From Firenze University Press Journal: Aisthesis

University of Florence
3 min readOct 22, 2021

Liga Sakse, Latvian Academy of Culture, Riga

The work Moving Flowers #1 by the internationally known Dutch artist Kim Boske (born in 1978) was published in the first cover series HOU VOL (“Keep Faith”) of the periodical Het Parool on 30 May 2020. Following the aim of the newspaper to help cope with the disastrous consequences of COVID-19, the artist focused on how our perceptions had changed during the pandemic. If previously the content (or what is being represented) was the element that dominated in photography, then during the pandemic, the representational harmony of the content was replaced by the structural features or the way how something is being represented. The article aims to reflect on the artworks created by Boske in 2020 and to show the circulation of ideas contained in them, and with this case study to highlight more general trends in the recent art photography.

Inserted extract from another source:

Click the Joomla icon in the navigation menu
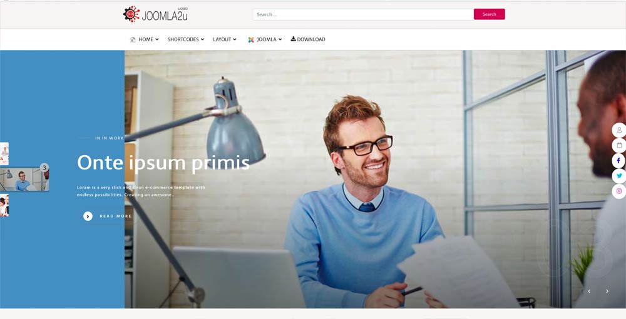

The typical theme of Dutch painting — a still life of flowers — has attracted Boske’s attention. The still life of flowers is an abundant theme that fascinates with the inexhaustible diversity. It is considered that the oldest known images of still life in the territory of Europe are the frescoes painted in Roman culture in around 62–69 BC. Though ancient frescoes are located in the territory of Italy, the genre of still life became popular mostly in the 17th century Dutch and Flemish paintings. At that time, it was common to paint still lifes with flowers, game, generous tables with food and vanitas still lifes, which illustrated the transitory nature of the secular life. The attention of contemporary Dutch artists and photographers has been attracted by experiments with stage still life and conceptual interpretations, creating radiographs, hypercollages and conceptual photography, as, for example, can be evidenced in the works of Arie van Riet, Bas Meeuws, Hans Withoos, Iris Gonzalez, Jeroen Luijt, Marie Cécile Thijs, Marnix Goossens, Mathilde Karrer, Ron van Dongen, Titus Brein, Yvonne Lacet and oth-ers.

Kim Boske works among these artists, studying how physical movement in time and space constantly shifts our perspective to the physical world. By combining different perspectives into one image, the artist creates a multi-layered reality by maintaining an innovative approach and experimental aesthetics. To the question about her sources of inspiration, Boske replies:

I read the work of philosophers, such as Gilles Deleuze and Bergson. But I am also inspired by someone like Andrew Wiles, the mathematician who solved the thesis of Fermat. These people help to adjust and sharpen my perspective on the world. They keep my process going and make me notice and be inspired by different things every time, especially within nature (Boske [2014])

Boske’s approach is to provide the audience with a sense of immersion and interaction of the image with the audience, since the main role in her photographic work is to capture time and space in a transformational way, by summing up several perspectives from a distance.